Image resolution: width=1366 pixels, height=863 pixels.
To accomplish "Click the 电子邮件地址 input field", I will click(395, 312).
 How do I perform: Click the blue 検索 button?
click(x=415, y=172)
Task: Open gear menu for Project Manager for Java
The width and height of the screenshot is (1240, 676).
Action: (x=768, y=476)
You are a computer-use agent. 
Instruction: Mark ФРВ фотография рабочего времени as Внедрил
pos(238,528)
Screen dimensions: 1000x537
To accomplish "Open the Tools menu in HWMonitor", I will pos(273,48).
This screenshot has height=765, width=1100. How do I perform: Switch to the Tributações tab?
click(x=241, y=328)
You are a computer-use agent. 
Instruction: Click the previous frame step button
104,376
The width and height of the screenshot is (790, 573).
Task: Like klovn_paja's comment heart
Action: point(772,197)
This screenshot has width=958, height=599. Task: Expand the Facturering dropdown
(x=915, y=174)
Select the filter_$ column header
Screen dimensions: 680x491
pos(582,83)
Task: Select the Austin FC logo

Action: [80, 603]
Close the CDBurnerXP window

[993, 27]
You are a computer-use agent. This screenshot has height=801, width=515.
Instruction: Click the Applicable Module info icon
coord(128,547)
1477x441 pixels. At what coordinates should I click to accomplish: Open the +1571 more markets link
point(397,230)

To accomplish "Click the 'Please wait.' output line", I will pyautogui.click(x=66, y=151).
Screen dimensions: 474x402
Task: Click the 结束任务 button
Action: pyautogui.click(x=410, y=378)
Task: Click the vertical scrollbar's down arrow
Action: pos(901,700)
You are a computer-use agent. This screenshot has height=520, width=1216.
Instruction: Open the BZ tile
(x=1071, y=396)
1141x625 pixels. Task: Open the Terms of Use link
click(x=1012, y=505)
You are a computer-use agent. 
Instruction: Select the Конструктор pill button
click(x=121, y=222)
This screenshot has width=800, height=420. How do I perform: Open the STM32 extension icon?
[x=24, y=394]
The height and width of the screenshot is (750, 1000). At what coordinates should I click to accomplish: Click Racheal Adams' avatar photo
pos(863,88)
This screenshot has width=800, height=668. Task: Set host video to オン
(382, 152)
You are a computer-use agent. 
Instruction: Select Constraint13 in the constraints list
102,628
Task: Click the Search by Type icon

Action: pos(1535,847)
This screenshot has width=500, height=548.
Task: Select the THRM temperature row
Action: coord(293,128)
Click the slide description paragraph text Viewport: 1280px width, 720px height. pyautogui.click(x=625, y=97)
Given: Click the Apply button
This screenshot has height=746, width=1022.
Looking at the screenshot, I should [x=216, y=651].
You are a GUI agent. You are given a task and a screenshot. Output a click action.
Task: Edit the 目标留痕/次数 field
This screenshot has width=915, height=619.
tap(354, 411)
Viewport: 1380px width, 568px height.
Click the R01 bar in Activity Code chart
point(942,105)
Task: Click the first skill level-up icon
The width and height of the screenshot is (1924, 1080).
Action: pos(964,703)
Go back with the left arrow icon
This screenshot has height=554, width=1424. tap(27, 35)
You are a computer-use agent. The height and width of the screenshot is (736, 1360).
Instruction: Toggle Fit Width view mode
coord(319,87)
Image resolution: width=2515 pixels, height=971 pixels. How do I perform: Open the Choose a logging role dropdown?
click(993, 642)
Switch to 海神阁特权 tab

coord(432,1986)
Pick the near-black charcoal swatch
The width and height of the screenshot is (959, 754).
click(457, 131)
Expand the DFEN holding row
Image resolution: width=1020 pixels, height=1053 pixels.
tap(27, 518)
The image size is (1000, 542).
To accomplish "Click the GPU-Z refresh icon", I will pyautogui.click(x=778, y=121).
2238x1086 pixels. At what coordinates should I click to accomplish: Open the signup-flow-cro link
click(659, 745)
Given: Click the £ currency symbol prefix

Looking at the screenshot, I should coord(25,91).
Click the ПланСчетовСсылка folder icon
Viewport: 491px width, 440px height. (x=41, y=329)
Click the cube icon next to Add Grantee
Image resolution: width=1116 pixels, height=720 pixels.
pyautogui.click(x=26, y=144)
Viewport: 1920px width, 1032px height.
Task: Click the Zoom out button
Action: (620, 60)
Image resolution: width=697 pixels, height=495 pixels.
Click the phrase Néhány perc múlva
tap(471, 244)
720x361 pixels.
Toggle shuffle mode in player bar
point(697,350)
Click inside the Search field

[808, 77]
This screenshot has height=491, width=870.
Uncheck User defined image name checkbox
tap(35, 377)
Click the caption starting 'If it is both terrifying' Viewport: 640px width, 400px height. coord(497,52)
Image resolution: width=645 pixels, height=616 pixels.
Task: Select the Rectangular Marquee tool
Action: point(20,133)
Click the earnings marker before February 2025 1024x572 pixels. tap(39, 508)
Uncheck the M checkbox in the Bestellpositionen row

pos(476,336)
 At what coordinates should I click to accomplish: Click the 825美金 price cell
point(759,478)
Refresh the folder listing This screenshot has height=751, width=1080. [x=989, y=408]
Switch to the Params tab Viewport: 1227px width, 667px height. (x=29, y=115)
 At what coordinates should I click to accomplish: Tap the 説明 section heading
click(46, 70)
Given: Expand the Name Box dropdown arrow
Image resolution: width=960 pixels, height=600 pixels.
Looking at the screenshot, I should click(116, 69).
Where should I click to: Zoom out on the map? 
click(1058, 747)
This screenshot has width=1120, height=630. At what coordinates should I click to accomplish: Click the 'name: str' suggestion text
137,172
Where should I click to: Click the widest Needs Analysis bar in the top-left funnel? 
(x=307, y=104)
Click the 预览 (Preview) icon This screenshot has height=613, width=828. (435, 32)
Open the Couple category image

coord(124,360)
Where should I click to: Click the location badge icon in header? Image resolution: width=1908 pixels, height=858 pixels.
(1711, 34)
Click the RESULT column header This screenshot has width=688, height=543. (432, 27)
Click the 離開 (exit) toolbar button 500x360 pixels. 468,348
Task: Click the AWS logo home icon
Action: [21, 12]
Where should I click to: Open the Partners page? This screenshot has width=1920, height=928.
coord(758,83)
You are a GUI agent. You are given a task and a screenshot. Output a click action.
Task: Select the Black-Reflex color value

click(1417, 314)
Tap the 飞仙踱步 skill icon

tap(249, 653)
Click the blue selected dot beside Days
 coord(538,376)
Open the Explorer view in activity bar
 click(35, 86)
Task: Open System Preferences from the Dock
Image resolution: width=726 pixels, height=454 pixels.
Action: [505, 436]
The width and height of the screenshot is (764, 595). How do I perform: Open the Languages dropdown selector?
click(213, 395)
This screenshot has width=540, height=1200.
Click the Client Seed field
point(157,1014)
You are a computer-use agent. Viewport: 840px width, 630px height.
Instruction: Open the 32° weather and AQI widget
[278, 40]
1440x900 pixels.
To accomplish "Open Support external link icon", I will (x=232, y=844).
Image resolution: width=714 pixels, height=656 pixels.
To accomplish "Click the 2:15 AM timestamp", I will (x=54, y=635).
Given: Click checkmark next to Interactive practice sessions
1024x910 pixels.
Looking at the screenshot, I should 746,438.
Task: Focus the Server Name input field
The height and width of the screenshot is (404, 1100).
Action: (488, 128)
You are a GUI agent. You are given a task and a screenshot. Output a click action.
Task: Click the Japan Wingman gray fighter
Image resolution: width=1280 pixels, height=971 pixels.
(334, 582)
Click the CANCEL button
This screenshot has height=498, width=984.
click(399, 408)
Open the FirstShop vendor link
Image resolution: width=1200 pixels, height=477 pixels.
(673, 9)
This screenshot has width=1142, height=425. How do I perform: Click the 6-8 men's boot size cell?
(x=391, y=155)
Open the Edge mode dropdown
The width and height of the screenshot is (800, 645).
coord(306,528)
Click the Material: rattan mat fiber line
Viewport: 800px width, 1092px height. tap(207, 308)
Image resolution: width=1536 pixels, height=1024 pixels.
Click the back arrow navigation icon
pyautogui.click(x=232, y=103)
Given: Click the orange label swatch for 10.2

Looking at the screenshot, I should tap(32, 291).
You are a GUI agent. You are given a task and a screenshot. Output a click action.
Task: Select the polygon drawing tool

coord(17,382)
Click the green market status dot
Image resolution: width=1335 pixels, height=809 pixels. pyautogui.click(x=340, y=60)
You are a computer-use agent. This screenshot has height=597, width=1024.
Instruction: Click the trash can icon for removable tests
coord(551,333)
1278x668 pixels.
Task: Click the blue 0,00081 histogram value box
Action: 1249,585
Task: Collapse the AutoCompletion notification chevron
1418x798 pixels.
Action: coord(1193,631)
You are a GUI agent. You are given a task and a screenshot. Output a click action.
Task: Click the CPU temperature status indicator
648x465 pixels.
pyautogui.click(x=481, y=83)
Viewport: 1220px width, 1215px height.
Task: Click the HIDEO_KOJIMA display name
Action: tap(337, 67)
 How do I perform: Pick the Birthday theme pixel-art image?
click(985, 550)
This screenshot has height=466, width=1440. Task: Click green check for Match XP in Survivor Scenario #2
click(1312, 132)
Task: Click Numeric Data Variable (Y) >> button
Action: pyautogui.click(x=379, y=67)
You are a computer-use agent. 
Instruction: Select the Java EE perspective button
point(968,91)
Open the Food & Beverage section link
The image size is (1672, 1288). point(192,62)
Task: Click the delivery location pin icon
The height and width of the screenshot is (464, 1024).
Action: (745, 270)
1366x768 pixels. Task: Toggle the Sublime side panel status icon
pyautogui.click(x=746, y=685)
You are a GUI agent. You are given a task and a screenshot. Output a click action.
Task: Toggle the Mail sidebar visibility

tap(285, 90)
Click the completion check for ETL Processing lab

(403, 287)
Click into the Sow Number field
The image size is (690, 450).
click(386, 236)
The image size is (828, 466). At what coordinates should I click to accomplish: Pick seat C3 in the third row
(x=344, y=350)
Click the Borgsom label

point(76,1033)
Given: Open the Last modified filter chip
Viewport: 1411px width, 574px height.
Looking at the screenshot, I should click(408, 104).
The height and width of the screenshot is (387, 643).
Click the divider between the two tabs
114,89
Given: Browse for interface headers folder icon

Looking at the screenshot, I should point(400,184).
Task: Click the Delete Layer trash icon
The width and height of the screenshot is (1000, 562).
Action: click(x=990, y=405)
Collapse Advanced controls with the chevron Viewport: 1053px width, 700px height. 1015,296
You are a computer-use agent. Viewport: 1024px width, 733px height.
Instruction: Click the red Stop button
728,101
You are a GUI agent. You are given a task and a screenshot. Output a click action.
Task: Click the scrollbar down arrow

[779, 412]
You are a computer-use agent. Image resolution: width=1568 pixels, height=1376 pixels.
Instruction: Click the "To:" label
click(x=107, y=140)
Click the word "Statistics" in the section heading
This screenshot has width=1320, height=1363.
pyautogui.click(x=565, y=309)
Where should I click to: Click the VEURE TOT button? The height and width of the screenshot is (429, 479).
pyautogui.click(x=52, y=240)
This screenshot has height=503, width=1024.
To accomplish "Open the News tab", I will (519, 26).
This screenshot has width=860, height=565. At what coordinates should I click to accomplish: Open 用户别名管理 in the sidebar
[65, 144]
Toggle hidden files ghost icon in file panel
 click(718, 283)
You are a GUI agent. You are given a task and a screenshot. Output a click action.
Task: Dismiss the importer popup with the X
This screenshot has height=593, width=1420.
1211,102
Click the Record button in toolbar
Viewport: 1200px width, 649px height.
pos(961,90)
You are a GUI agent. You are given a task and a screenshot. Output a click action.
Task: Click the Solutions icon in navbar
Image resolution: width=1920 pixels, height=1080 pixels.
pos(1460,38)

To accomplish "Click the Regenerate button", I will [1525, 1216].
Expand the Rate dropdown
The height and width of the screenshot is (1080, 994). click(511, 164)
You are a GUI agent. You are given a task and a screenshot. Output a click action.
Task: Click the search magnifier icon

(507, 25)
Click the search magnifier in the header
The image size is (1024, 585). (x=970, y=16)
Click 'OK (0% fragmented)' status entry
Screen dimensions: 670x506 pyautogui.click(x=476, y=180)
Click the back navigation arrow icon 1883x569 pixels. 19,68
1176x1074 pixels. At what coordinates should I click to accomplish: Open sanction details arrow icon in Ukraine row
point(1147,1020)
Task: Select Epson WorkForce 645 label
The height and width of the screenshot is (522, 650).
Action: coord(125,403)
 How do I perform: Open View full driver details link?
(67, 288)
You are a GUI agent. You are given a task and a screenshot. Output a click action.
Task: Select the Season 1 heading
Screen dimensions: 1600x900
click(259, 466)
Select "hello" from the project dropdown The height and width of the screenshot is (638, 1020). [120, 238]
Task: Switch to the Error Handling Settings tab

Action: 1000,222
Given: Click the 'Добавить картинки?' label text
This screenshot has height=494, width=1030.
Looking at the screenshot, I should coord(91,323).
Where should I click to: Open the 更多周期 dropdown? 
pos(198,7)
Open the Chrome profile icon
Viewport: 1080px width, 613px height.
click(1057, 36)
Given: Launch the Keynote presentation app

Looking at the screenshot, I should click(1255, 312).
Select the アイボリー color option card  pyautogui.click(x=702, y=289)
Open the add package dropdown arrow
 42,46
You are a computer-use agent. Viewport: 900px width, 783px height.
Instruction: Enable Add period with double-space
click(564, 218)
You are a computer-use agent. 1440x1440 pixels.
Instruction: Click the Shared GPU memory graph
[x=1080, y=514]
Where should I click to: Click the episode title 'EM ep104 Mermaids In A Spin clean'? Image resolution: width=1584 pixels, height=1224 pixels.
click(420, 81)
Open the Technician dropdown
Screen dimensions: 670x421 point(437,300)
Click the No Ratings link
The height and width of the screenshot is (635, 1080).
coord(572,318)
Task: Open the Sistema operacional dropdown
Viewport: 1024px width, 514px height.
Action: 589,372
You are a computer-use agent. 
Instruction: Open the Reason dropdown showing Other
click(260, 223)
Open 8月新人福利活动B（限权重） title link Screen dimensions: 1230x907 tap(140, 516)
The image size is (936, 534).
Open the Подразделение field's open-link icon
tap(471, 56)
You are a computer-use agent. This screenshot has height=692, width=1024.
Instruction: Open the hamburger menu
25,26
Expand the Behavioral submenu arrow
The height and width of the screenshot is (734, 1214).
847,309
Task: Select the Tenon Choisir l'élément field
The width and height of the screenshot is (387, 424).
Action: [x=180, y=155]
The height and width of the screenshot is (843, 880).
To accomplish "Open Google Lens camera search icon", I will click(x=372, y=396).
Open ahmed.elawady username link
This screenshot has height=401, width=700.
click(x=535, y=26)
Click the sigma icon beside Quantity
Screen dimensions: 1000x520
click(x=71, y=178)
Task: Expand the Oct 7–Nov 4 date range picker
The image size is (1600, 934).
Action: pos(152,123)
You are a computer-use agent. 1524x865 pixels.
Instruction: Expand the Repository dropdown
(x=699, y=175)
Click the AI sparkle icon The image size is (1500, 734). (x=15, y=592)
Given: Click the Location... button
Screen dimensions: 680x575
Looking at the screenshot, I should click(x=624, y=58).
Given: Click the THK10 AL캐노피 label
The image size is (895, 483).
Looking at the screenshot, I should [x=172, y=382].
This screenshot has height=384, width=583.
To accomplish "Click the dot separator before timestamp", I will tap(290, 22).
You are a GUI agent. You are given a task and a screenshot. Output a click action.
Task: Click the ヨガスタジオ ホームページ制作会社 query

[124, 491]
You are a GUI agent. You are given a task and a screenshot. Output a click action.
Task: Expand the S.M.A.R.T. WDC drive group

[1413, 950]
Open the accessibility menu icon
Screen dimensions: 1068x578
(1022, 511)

· · · · · · ·

## What is being asked
Give only the lines from the one holding "2238x1086 pixels. At" through the one holding "Click the earnings", each restated exactly as it appears above.

## Exercise response
2238x1086 pixels. At what coordinates should I click to accomplish: Open the signup-flow-cro link
click(659, 745)
Given: Click the £ currency symbol prefix

Looking at the screenshot, I should coord(25,91).
Click the ПланСчетовСсылка folder icon
Viewport: 491px width, 440px height. (x=41, y=329)
Click the cube icon next to Add Grantee
Image resolution: width=1116 pixels, height=720 pixels.
pyautogui.click(x=26, y=144)
Viewport: 1920px width, 1032px height.
Task: Click the Zoom out button
Action: (620, 60)
Image resolution: width=697 pixels, height=495 pixels.
Click the phrase Néhány perc múlva
tap(471, 244)
720x361 pixels.
Toggle shuffle mode in player bar
point(697,350)
Click inside the Search field

[808, 77]
This screenshot has height=491, width=870.
Uncheck User defined image name checkbox
tap(35, 377)
Click the caption starting 'If it is both terrifying' Viewport: 640px width, 400px height. coord(497,52)
Image resolution: width=645 pixels, height=616 pixels.
Task: Select the Rectangular Marquee tool
Action: point(20,133)
Click the earnings marker before February 2025 1024x572 pixels. tap(39, 508)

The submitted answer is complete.